Now we look onto the difference between the two effective rate.
DBS: 1.55%
OCBC: 1.68%
You can see the difference of it on the attachment that I've attached for a $1,000,000.00 loan with 30 years tenure.
Assuming interest don't go up, 3 years interest savings at DBS is already $3,794.03 more than OCBC.
Now that we're talking about interest remaining low for FD, I'll explain why DBS FD is better than OCBC FD.
DBS started this FHR product about 2 years back in 2013, nearly 3 years since it came into the market while OCBC just started 1 month ago. It started out with FD based on the average of 12 & 24 months which is at 0.25% and 0.55% respectively, deriving at 0.4% effective rate. Until recently that they decided to come up with FHR based on 18 months FD which I'd like to think that they're not earning much from this package as they want to keep FHR low, but at the same time, not wanting to increase the spread again.
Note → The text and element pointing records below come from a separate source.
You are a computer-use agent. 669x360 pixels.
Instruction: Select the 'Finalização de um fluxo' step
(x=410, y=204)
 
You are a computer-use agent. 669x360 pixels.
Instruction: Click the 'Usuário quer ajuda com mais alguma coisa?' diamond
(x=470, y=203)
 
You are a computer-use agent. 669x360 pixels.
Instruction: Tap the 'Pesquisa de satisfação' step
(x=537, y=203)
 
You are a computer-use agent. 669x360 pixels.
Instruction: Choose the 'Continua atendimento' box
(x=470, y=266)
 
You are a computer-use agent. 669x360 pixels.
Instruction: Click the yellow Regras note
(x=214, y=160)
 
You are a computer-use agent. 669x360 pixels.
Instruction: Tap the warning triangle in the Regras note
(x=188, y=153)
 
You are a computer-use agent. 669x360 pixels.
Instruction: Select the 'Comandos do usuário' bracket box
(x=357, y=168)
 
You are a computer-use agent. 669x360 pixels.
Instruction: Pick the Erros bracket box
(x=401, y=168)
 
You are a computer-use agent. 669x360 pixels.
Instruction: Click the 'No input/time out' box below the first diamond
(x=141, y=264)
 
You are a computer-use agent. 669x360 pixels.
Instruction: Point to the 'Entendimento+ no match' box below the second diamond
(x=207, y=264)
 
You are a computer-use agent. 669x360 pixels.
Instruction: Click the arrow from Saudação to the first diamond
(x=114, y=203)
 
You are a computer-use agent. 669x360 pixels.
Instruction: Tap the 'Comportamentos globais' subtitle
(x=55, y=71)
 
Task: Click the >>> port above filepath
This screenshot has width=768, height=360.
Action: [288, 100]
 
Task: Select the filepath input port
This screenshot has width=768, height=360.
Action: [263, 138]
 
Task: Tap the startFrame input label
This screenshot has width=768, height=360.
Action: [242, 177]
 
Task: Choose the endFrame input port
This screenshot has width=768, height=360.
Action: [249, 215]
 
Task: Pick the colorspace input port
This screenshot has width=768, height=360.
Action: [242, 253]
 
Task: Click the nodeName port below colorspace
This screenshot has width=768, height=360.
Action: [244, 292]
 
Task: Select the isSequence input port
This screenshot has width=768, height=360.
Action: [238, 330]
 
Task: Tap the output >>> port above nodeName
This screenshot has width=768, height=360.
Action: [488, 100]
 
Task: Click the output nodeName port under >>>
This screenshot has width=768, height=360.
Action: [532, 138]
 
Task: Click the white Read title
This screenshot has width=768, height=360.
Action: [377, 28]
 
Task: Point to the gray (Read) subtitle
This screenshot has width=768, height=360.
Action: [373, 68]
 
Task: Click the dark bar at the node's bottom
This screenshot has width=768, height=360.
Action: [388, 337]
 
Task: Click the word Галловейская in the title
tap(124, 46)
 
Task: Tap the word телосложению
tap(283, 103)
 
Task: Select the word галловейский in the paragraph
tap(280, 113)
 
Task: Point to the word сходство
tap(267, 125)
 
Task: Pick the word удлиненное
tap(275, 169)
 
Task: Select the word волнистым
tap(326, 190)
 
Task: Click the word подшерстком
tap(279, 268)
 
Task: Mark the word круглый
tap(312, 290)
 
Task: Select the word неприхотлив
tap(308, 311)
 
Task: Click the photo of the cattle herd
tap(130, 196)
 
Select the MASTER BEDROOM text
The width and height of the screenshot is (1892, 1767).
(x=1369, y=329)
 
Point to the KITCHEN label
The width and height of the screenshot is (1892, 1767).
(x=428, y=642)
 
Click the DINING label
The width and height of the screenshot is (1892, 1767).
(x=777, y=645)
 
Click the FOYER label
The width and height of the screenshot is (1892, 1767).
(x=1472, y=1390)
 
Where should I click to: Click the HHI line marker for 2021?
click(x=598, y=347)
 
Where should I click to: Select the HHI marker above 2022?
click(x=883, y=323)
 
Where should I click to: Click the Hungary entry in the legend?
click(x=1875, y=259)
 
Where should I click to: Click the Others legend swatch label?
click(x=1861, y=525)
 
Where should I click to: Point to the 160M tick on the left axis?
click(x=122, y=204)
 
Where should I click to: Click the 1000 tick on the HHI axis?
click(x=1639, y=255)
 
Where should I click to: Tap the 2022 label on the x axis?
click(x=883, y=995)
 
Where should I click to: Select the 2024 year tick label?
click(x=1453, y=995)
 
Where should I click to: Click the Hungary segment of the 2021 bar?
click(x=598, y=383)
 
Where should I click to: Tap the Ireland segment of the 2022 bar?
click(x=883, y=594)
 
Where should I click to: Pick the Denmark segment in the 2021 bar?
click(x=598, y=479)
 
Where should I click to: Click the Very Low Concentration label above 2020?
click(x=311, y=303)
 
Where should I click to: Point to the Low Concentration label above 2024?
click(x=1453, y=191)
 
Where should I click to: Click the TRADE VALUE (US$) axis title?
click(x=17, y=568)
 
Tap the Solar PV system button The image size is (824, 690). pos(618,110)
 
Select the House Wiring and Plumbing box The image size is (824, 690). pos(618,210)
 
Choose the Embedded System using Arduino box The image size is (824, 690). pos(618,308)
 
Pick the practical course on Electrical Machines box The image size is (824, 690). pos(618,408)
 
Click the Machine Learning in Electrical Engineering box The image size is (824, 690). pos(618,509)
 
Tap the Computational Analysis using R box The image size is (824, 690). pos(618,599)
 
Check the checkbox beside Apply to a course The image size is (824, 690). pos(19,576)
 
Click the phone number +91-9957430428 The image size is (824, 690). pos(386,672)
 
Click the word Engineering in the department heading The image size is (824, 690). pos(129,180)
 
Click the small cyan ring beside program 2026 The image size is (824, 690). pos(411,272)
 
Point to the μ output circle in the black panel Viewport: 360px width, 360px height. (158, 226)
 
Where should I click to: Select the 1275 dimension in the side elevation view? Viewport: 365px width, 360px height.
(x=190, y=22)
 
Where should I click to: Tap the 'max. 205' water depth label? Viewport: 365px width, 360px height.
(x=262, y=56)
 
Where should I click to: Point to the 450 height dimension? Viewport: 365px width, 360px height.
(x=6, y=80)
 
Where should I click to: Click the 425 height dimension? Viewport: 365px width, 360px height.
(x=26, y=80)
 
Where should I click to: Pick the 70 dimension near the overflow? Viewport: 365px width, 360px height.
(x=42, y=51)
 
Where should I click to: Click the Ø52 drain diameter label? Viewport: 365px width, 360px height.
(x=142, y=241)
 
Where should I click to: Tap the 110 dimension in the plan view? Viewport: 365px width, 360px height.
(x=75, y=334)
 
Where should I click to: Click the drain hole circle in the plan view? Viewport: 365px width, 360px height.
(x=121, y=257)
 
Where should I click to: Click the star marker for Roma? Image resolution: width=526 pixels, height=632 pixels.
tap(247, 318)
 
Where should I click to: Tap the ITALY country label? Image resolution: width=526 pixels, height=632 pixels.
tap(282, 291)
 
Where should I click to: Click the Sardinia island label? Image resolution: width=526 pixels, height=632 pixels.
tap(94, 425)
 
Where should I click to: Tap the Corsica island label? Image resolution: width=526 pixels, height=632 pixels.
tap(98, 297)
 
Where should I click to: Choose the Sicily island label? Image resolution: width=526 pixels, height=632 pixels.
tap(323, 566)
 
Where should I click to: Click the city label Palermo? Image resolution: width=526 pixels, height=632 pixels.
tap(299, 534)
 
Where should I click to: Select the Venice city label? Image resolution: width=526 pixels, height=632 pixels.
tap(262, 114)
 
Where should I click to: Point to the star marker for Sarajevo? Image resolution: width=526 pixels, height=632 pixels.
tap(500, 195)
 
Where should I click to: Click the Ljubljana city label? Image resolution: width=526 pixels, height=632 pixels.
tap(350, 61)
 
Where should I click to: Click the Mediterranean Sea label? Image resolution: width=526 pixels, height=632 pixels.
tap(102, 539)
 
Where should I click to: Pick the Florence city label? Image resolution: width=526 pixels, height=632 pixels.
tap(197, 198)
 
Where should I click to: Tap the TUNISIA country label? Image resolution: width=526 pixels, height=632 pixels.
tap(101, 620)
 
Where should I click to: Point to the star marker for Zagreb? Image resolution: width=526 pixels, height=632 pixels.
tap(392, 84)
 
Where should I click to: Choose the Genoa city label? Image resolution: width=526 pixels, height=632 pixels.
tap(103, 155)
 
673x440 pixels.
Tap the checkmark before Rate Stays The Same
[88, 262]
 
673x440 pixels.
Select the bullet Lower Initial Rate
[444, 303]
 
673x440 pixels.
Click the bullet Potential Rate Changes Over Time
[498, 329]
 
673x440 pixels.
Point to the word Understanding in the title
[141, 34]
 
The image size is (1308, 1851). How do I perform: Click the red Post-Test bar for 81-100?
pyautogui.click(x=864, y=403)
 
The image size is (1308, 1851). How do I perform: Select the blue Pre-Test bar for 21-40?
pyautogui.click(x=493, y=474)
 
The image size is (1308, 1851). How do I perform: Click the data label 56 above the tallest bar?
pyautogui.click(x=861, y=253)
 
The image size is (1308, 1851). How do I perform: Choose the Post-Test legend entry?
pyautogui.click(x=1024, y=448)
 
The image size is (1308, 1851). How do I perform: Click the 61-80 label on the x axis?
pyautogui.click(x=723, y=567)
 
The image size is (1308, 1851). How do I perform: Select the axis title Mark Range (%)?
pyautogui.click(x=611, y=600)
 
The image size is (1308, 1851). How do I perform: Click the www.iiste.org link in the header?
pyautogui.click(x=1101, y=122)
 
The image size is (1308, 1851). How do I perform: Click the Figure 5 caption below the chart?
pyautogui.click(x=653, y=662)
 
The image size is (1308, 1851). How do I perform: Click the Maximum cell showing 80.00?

With SIBOR going up tremendously since the start of year 2015, DBS FHR remains stagnant at 0.4% despite 3Month SIBOR(most common type of SIBOR that Singapore borrowers take up out from the rest of 1M,6M & 12M) going up 150% from 0.4% to 1% currently.
This shows that package pegged to FD rates likely stays more stable compared to SIBOR pegged. However, we're talking about FD from OCBC right here so we'll be back to it.
DBS FD rates is based on 18 months while OCBC is set at 36 months.
The difference is simple if you ever owned a FD account.
18 months FD means you're not tied that long compared to 36 months. When you're tied down longer, naturally, your interest yield is higher.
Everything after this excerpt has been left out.